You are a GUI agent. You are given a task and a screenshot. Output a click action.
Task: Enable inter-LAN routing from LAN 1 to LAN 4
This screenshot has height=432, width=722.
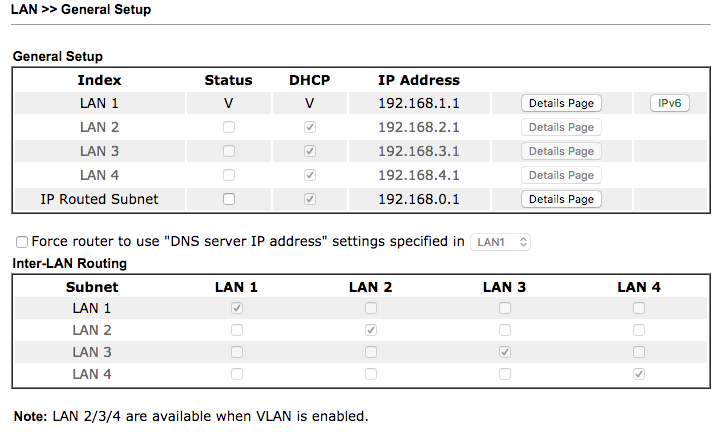[639, 308]
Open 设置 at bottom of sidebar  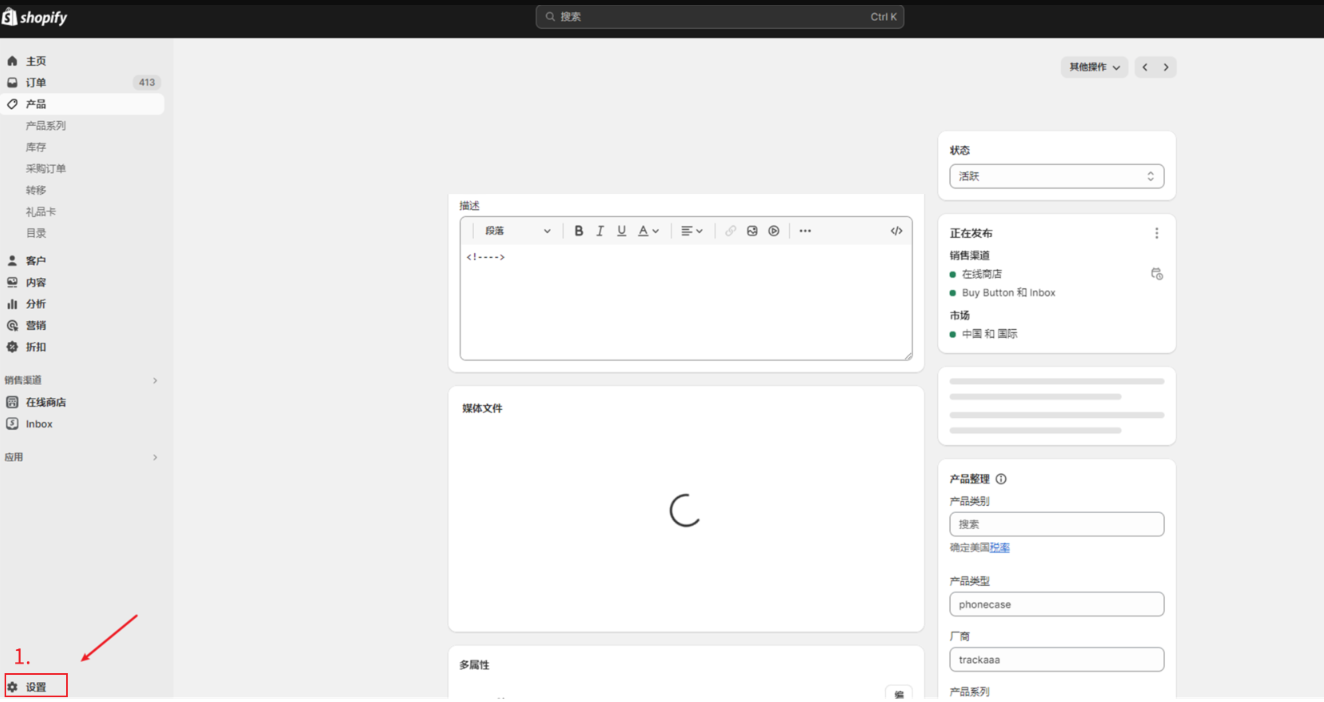pos(36,687)
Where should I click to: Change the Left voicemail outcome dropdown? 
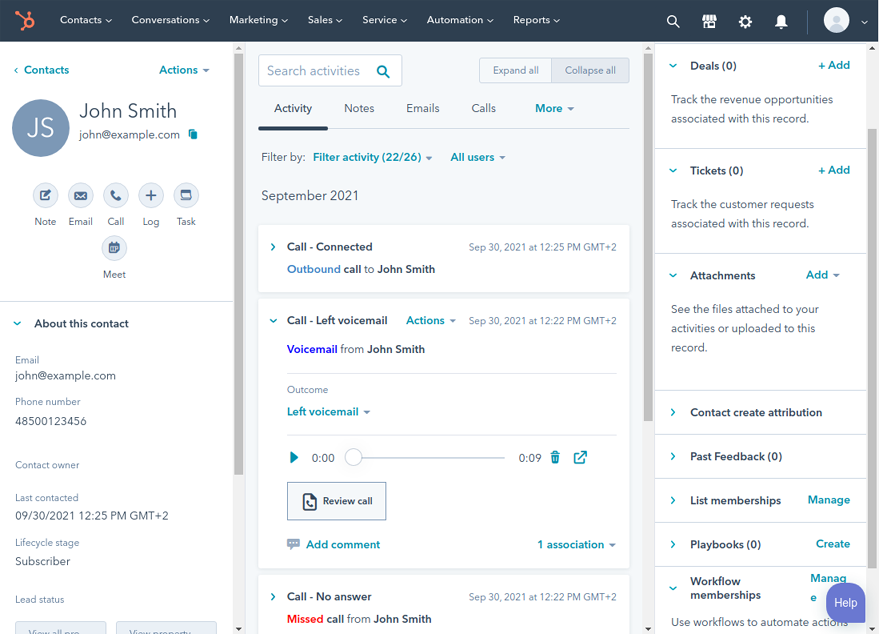click(x=329, y=411)
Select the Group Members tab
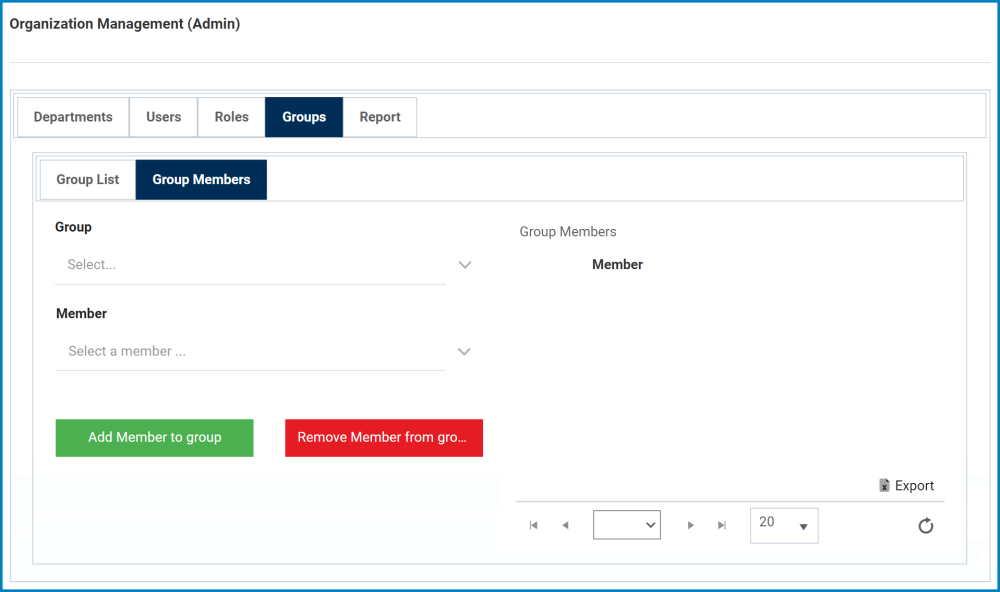The image size is (1000, 592). pos(200,179)
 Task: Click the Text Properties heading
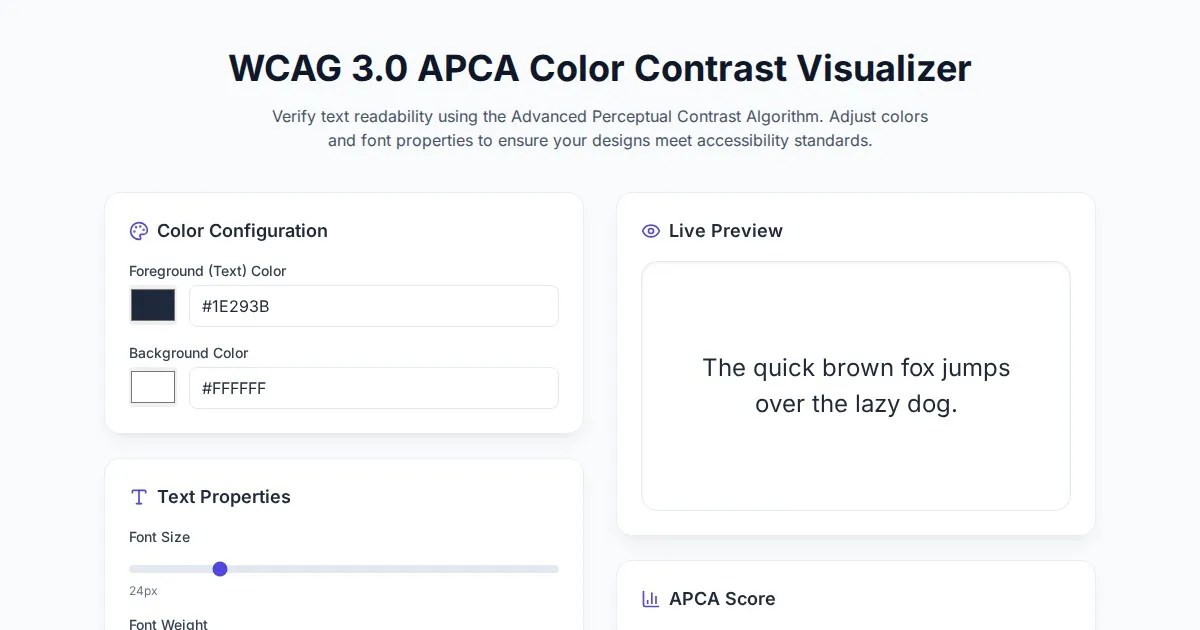(x=224, y=497)
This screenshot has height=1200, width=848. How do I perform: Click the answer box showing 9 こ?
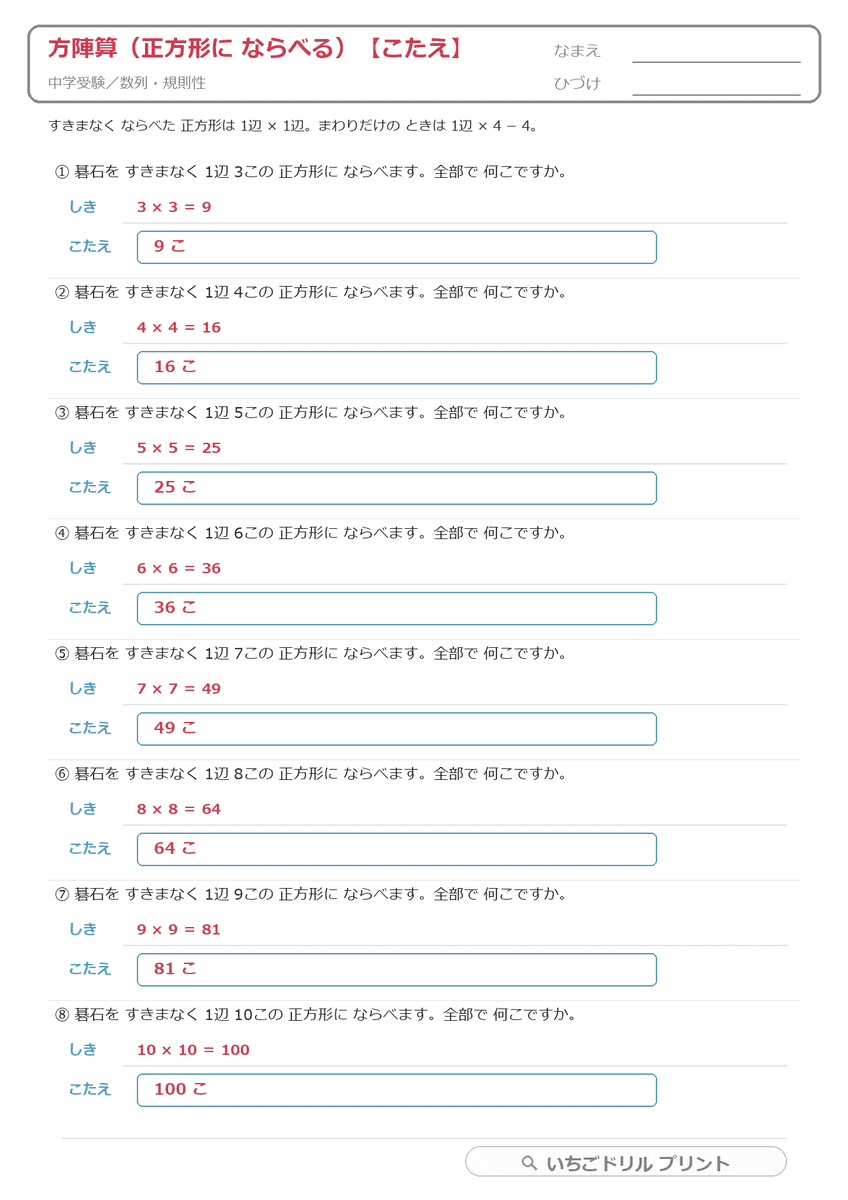tap(397, 247)

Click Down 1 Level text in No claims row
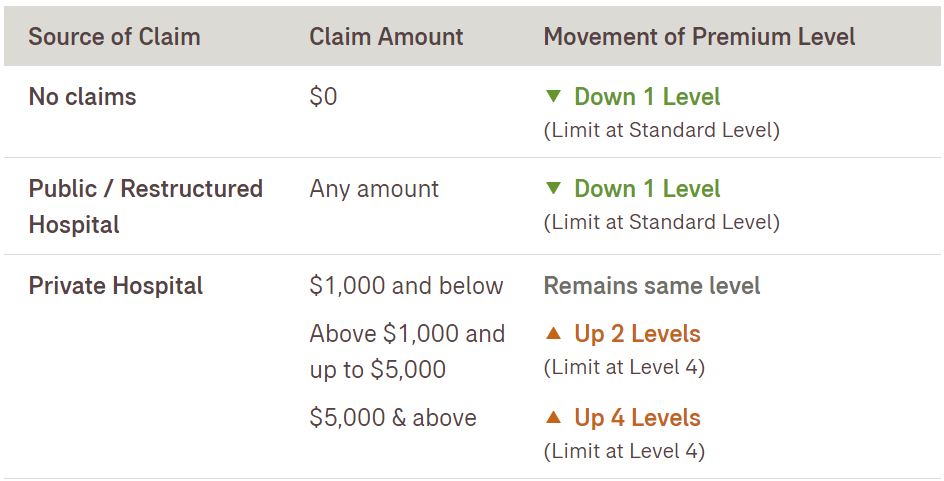click(647, 97)
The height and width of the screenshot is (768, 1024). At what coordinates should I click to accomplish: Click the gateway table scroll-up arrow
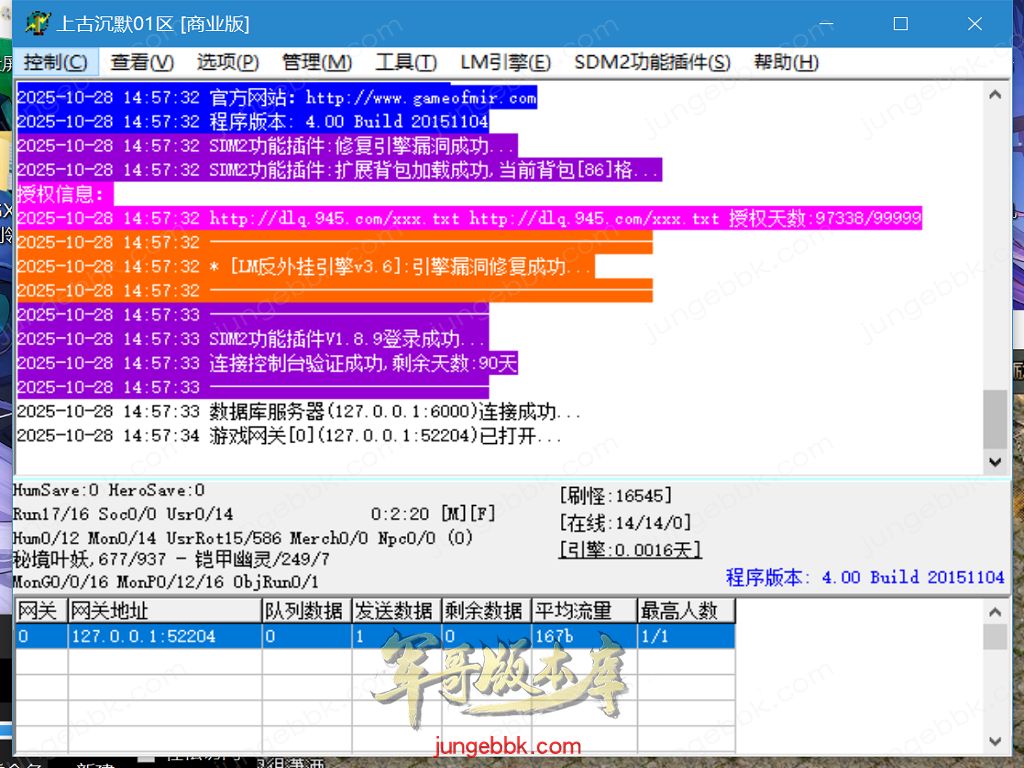994,612
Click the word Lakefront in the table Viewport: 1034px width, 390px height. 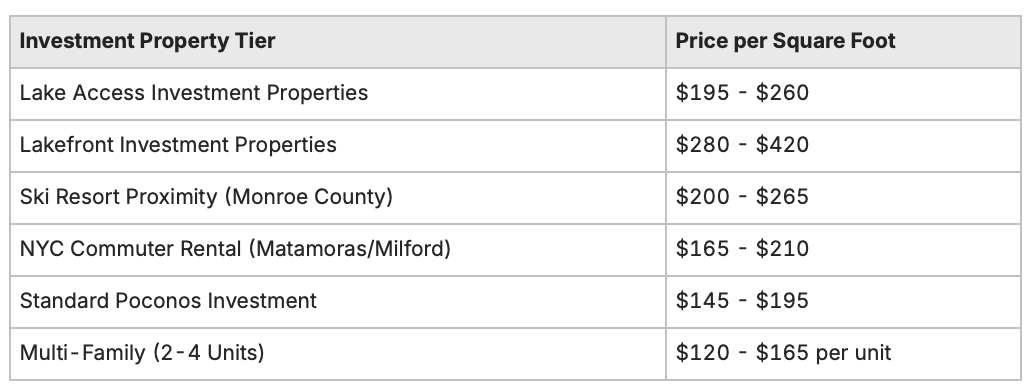[67, 145]
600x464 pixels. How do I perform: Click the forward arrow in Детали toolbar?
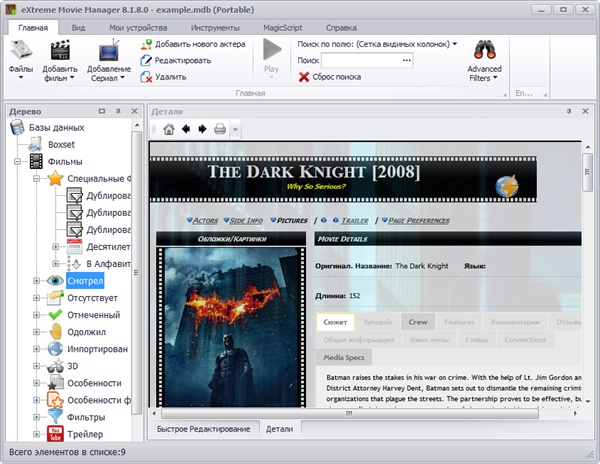pyautogui.click(x=201, y=129)
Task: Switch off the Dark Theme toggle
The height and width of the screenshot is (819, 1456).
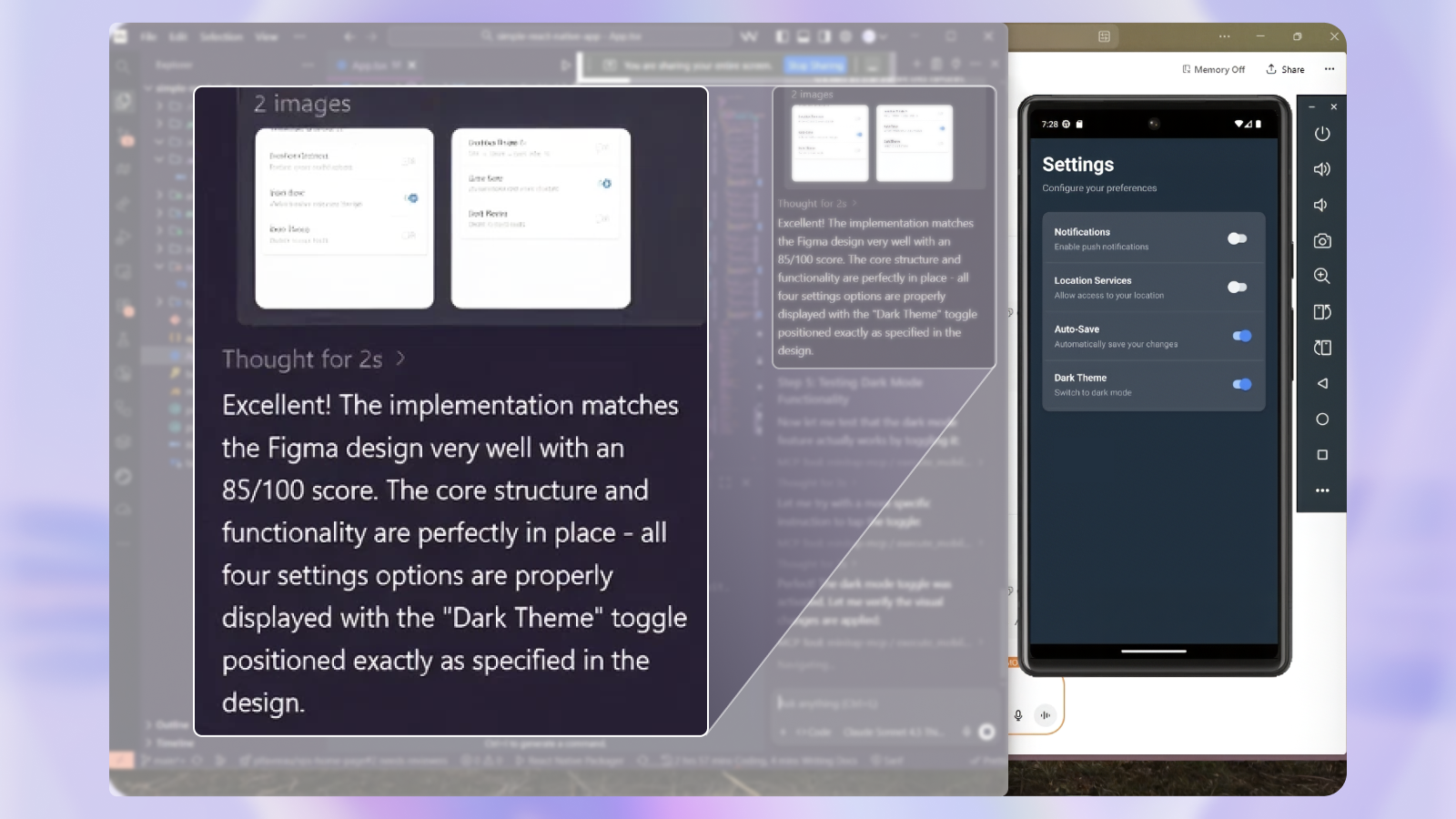Action: 1241,385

The problem: A word-for-word repeat is expected of the lines from the one with "Task: Switch off the Dark Theme toggle" to the end of the data, both included; pictures are not part of it.

The answer:
Task: Switch off the Dark Theme toggle
The height and width of the screenshot is (819, 1456).
Action: 1241,385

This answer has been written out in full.